Von der Leyen ricorda come "negli ultimi anni molte illusioni europee sono andate in frantumi", come "l'illusione che la pace sia permanente". "L’illusione - continua - che la prosperità economica possa essere più importante per Putin che distruggere un’Ucraina libera e democratica. L’illusione che l’Europa da sola stesse facendo abbastanza in materia di sicurezza, che sia economica o militare, convenzionale o informatica. Se ci guardiamo intorno, è chiaro che non c’è più spazio per altre illusioni. Vladimir Putin ha utilizzato il dividendo della pace per preparare la sua guerra. Di conseguenza, il mondo è pericoloso come lo è stato per generazioni. La brutale guerra di aggressione della Russia contro l’Ucraina è giunta al suo terzo anno ed è più radicata e intensa che mai".

Ue produrrà 2 mln munizioni l'anno entro fine 2025

A livello Ue "abbiamo compiuto grandi passi avanti nella crescita delle nostre capacità industriali e produttive nel settore della difesa. Nelle prossime settimane annunceremo le decisioni di aggiudicazione nell'ambito del programma Asap. Questo finanziamento ci consentirà di pressoché raddoppiare la produzione europea di munizioni, portandola a oltre 2 milioni di proiettili all’anno entro la fine del 2025".

"Non possiamo lasciar vincere Russia"

L'Ue non può "lasciare" che la Russia vinca in Ucraina, anche perché i costi sarebbero di gran lunga "superiori" ai risparmi che si possono realizzare nell'immediato, sottolinea poi la presidente della Commissione Europea. "Vorrei che pensassimo in grande - afferma - è tempo di avviare una conversazione sull’utilizzo dei profitti straordinari derivanti dai beni russi congelati, per acquistare congiuntamente attrezzature militari per l’Ucraina. Non potrebbe esserci simbolo più grande e utilizzo migliore di quel denaro per rendere l’Ucraina e tutta l’Europa un posto più sicuro in cui vivere. In definitiva, si tratta di far sì che l’Europa si assuma la responsabilità della propria sicurezza". "La verità - prosegue - è che non possiamo permetterci il lusso di dormire sugli allori. Non abbiamo il controllo sulle elezioni o sulle decisioni che vengono prese in altre parti del mondo. E semplicemente non abbiamo il tempo di aggirare la questione. Con o senza il sostegno dei nostri partner, non possiamo lasciare che la Russia vinca. E il costo dell’insicurezza, il costo di una vittoria russa, è di gran lunga maggiore di qualsiasi risparmio che potremmo realizzare ora. Ecco perché è giunto il momento che l’Europa faccia un passo avanti" nella difesa, conclude.
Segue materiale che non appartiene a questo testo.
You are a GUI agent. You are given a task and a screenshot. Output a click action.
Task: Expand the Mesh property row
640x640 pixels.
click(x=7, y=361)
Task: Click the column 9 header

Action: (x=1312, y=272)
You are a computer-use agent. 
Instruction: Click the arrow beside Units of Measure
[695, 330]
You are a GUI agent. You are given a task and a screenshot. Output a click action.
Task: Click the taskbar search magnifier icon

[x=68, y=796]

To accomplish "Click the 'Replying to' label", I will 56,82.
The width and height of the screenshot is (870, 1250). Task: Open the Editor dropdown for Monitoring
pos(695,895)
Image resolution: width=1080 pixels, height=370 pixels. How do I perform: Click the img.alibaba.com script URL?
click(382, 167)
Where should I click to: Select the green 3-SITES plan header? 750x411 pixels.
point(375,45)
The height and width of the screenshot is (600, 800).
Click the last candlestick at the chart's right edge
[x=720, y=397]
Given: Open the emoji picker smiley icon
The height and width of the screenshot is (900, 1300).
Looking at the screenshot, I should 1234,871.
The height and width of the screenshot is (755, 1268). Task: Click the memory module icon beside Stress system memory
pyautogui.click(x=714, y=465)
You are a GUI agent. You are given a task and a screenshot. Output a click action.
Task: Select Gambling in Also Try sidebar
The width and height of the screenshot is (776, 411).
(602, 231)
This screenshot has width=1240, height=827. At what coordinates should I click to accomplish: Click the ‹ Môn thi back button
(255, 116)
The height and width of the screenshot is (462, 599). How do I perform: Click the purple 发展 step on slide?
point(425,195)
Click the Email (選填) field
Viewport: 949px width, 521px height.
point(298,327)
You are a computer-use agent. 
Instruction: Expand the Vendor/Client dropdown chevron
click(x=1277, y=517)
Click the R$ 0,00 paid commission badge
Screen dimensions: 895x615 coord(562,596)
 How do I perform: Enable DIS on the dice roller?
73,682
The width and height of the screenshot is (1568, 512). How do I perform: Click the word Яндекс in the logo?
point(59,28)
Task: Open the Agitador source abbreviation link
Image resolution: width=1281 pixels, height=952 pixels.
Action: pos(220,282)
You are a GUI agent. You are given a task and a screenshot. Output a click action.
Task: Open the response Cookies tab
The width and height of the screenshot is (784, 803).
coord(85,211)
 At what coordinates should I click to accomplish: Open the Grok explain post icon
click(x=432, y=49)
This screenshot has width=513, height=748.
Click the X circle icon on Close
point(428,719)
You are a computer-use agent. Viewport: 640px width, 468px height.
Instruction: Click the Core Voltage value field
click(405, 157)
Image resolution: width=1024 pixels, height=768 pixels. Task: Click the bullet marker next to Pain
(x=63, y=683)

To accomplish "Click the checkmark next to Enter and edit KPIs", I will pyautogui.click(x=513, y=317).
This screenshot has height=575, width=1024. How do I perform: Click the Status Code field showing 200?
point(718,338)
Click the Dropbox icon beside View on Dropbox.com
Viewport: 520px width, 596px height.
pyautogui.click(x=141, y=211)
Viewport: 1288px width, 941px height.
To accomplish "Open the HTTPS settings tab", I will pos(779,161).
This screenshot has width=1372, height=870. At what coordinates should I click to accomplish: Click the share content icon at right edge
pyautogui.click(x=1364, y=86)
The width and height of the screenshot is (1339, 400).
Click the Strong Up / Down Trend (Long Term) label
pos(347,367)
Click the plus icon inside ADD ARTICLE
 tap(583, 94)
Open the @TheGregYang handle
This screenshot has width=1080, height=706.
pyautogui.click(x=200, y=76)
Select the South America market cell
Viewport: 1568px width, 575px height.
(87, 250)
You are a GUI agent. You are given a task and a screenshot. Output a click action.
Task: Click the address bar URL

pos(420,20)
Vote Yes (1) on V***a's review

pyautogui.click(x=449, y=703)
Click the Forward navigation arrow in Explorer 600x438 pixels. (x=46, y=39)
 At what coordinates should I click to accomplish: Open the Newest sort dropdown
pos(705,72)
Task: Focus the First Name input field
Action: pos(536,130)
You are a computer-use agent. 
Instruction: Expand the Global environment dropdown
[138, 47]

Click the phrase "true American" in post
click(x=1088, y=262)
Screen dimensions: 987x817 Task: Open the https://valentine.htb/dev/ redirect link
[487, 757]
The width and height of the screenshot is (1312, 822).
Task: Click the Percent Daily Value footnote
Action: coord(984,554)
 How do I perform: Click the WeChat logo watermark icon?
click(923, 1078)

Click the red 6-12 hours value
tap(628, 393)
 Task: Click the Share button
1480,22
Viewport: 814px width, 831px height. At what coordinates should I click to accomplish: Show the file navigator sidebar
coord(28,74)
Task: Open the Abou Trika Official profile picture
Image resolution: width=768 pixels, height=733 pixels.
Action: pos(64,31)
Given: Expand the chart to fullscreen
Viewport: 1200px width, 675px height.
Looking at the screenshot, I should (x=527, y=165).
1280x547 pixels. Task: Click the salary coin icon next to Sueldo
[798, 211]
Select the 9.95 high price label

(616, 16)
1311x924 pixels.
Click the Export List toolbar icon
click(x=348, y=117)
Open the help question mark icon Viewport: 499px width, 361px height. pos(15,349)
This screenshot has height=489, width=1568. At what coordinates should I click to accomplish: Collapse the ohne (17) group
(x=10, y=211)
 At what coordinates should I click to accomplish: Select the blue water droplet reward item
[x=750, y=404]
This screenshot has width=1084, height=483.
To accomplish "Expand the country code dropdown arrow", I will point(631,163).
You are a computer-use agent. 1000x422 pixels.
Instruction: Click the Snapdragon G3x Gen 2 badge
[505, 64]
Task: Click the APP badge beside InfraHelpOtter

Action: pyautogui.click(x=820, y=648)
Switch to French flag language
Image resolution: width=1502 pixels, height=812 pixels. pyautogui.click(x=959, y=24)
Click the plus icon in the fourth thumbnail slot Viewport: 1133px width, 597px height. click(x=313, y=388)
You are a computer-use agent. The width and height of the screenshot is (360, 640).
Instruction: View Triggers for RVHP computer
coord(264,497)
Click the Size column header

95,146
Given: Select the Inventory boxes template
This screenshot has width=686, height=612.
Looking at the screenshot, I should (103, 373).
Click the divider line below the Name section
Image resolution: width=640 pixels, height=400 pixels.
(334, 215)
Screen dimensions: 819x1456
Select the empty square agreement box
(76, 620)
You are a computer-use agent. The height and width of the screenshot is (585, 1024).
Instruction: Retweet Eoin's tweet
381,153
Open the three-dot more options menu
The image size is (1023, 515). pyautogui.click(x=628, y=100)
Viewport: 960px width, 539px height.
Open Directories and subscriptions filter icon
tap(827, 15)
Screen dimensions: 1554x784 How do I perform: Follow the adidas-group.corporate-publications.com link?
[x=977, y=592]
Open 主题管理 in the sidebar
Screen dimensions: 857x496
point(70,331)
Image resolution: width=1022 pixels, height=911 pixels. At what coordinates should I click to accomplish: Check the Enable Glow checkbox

Ufficio Ue per innovazione difesa a Kiev

Von der Leyen ha poi annunciato "orgogliosa che istituiremo un Ufficio per l’innovazione nel settore della difesa a Kiev. Ciò avvicinerà sempre più l’Ucraina all’Europa e consentirà a tutti gli Stati membri di attingere all’esperienza e alla competenza dell’Ucraina sul campo di battaglia nell’innovazione industriale nella difesa". "Aumenteremo il sostegno all’espansione industriale - continua - come stiamo facendo ora con le munizioni attraverso Asap. Identificheremo i progetti di difesa europei di interesse comune, per concentrare sforzi e risorse dove hanno il maggiore impatto e valore aggiunto. E ci concentreremo sull’innovazione per garantire che l’Europa abbia quel vantaggio nelle nuove tecnologie, che vediamo essere utilizzate in tutto il mondo in diversi conflitti. Dev'essere uno sforzo veramente europeo", conclude.